# Cannondale or Specialized or Bianchi



## stewaran (23 Jul 2008)

HI All 

First post so go easy please!!!

I have recently started commuting by bike (and part train).

I currently do 6 miles each way on an old MTB. I am looking to up my mileage to 15 miles each way and as such get a new road bike.

I have narrowed it down to three bikes approx £600-£700

Cannondale CAAD9 Tiagra
Specialized Allez sport
Bianchi Via Nirone Mirage

All look OK to me, wondering whether anyone had any opinions

Cheers

Stewaran


----------



## beancounter (23 Jul 2008)

stewaran said:


> HI All
> 
> First post so go easy please!!!
> 
> ...



If it helps, I've got a Cannondale and it's great.
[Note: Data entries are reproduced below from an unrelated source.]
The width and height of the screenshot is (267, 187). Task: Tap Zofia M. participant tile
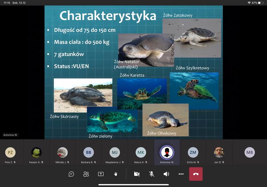click(193, 153)
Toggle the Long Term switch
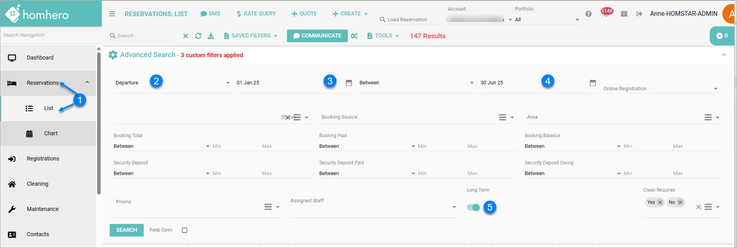 (473, 207)
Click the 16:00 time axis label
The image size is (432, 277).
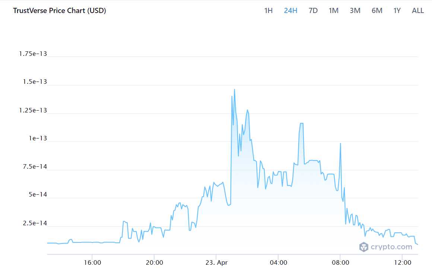coord(92,262)
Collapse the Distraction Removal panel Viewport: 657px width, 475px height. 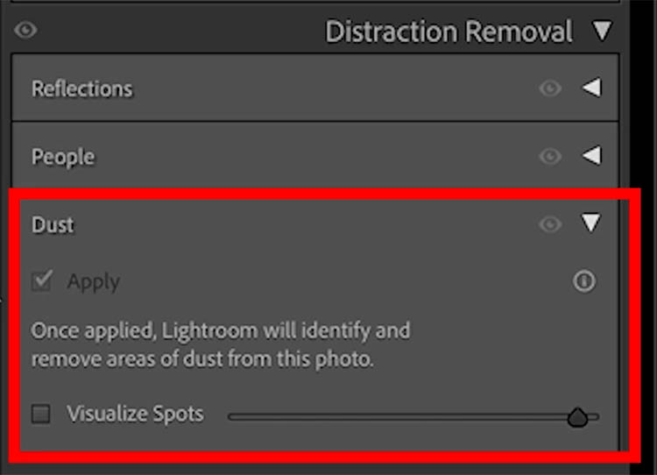pyautogui.click(x=602, y=32)
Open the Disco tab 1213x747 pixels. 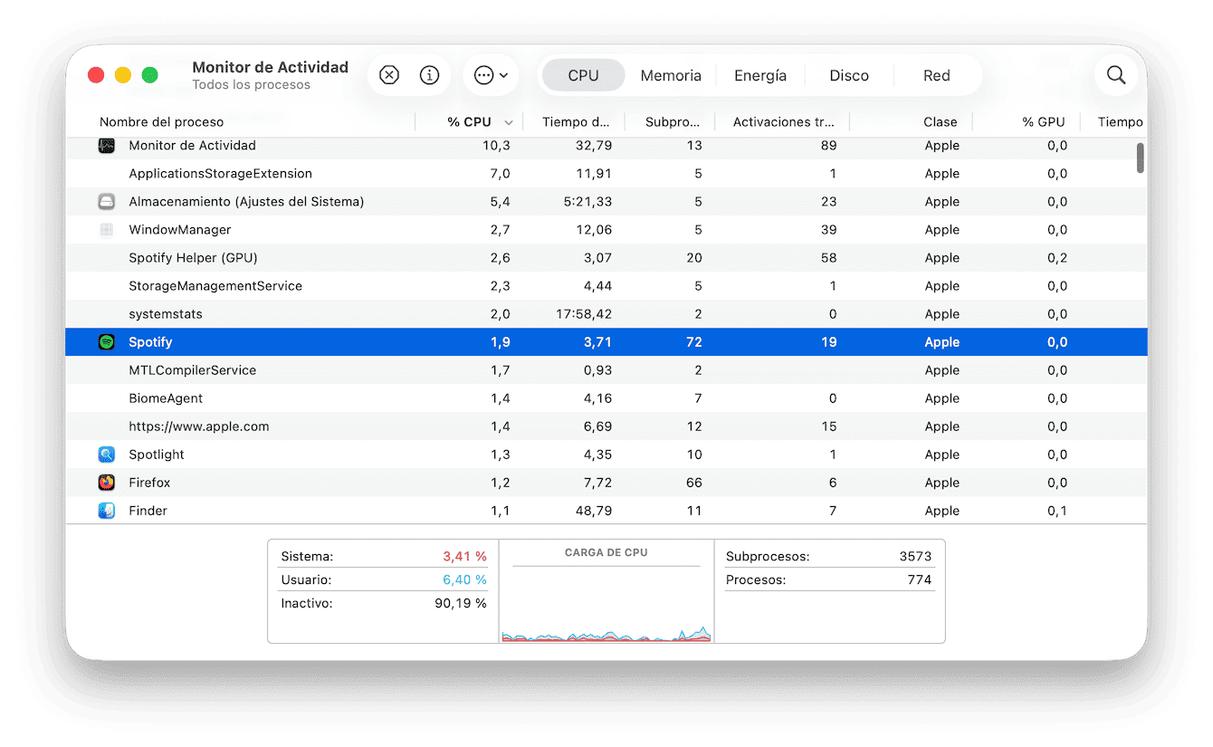click(848, 76)
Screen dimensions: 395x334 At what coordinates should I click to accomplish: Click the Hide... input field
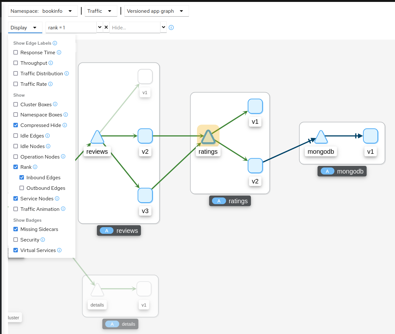tap(135, 28)
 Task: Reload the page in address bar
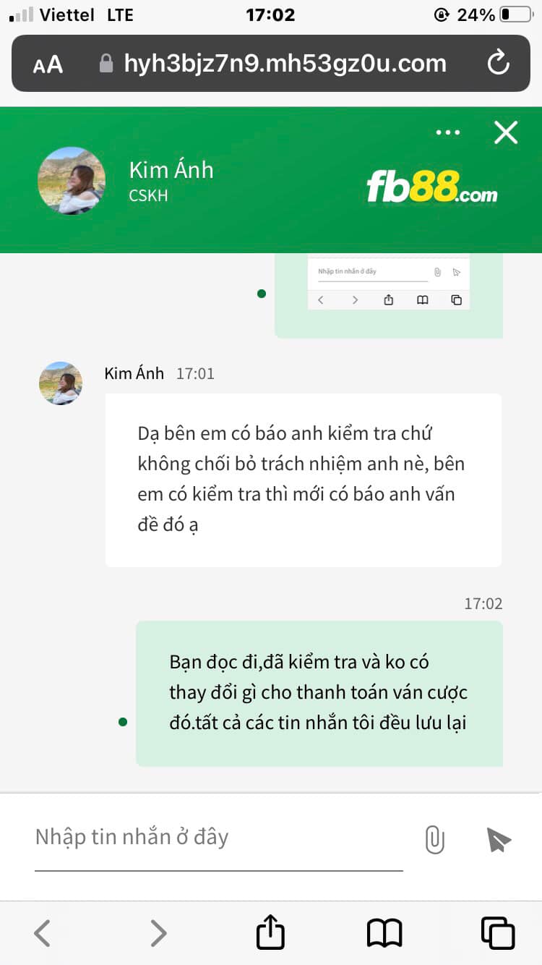click(x=499, y=64)
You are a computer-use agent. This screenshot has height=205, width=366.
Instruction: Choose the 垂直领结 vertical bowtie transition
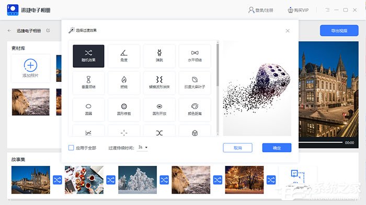click(x=88, y=83)
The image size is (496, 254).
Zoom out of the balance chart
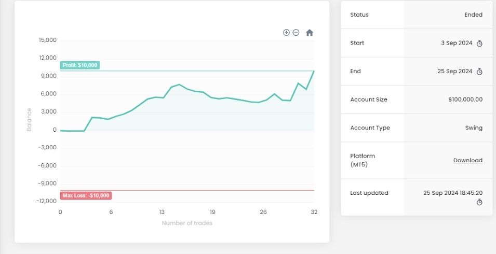(x=296, y=33)
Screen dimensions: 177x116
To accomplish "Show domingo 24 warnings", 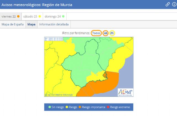I will coord(54,16).
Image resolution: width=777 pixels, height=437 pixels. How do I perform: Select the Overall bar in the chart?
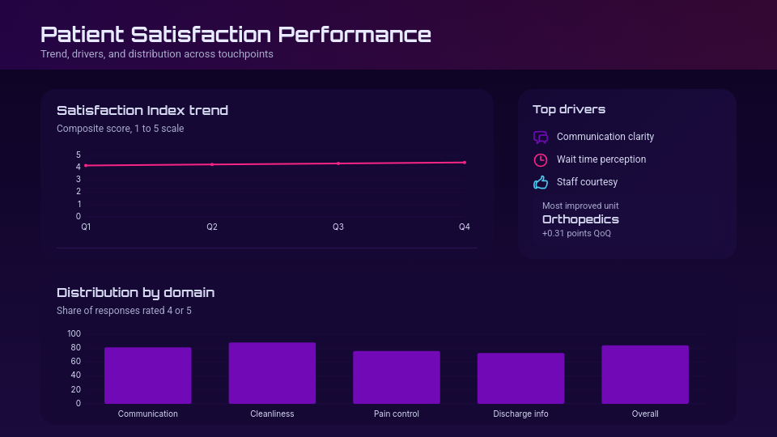pyautogui.click(x=645, y=375)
[Cue stampede of Specialized / Bianchi owners saying same thing]

bc


----------



## AndyF (23 Jul 2008)

How about a Planet X Team Alu?

Can't fault mine..

Andy


----------



## stewaran (23 Jul 2008)

Thanks, I am limited to Evans Cycles by the company cycle to work scheme
so not sure if i can get a planet x

ill have a look

I have arranged a test ride this thursday for the ones above, should help i suppose


----------



## Maz (23 Jul 2008)

Test ride will definitely help make your mind up. Go for a compact if you never need the 'granny' chainring.

Do Bianchi only make minty green coloured bikes? Tell me it 'aint so.


----------



## stewaran (23 Jul 2008)

sadly i quite like the minty green bike


----------



## HLaB (23 Jul 2008)

Maz said:


> Do Bianchi only make minty green coloured bikes? Tell me it 'aint so.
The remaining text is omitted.